"History is a wonderful thing, if only it was true"
-Tolstoy

Sunday, May 28, 2006

Pricing drives Progress

Modest piece in Sunday NYTimes on resource "constraints"

It posits concerns that the world will run out of resources
( have we heard this one before? )

"Oil, copper and even people will someday be noticeably scarcer than they are today, and technology may not always provide a way out.

In the last few years, rapid growth in China, India, Brazil and other emerging economies has coincided, not surprisingly, with an upward trend in the prices of commodities like oil. In the short term, there's not enough time for suppliers to cope with ballooning demand; that's part of why prices rise."


Then answers with

"But market dynamics in the long term are likely to be more significant."


In my opinion, there is plenty of land, but there is the old adage, of "location location location"
Note that in the US, the middle of the country, esp. the Great Plains are depopulating, while the coastal populations are growing.
More :

"The supply of crude oil will benefit from technological improvements, Professor Jorgenson predicted. "People figure out clever ways to explore for oil, to produce it and transport it," he said. "All of that goes in the other direction."

There is also the chance that a burst of innovation will lay low the entire market.
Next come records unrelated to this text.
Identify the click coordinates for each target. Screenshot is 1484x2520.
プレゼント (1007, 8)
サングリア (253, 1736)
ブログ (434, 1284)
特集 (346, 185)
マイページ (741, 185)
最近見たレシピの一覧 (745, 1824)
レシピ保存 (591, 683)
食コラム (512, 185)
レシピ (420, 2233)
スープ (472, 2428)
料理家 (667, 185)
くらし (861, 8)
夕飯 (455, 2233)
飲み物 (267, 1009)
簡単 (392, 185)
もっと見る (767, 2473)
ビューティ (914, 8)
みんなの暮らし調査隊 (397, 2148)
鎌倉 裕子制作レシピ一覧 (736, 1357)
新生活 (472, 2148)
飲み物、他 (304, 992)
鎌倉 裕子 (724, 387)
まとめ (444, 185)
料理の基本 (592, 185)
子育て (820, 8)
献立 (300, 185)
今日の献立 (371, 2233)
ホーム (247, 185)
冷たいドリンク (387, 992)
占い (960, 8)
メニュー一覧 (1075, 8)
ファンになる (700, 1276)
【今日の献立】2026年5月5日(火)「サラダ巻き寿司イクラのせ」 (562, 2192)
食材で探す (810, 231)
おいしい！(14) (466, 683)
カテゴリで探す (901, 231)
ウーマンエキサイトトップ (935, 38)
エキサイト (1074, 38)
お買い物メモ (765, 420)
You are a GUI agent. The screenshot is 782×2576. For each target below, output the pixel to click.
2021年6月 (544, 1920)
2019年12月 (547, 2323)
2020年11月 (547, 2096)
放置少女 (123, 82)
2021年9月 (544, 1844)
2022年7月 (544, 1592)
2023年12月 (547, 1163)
Imagine, for instance, what would happen if scientists finally developed a portable nuclear fusion reactor — the kind that could power a house or a car. But it's tough to say when, or if, that will happen. "The whole fusion program — people have being saying for the last 40 years that it's 50 years out," said John L. Staub, an industry economist at the Energy Department's energy information administration. "Well, it's still 50 years out."

And even ignoring technological changes, Mr. Montepeque said, it's a dangerous game to make dire long-term forecasts about the supply of commodities like crude oil — or any forecasts at all, for that matter.

"Being sensible people, we can say that the amount of oil, coal, shale, gas is finite," he said. "Do we know how much there is down there? The plain answer is, nobody has any idea."

There are a couple of areas, however, where scarcity is more predictable. "The long-run scarcities are for human labor and land," said Peter H. Lindert, a professor of economics at the University of California, Davis. He said their value, in terms of goods and services, would continue to rise forever.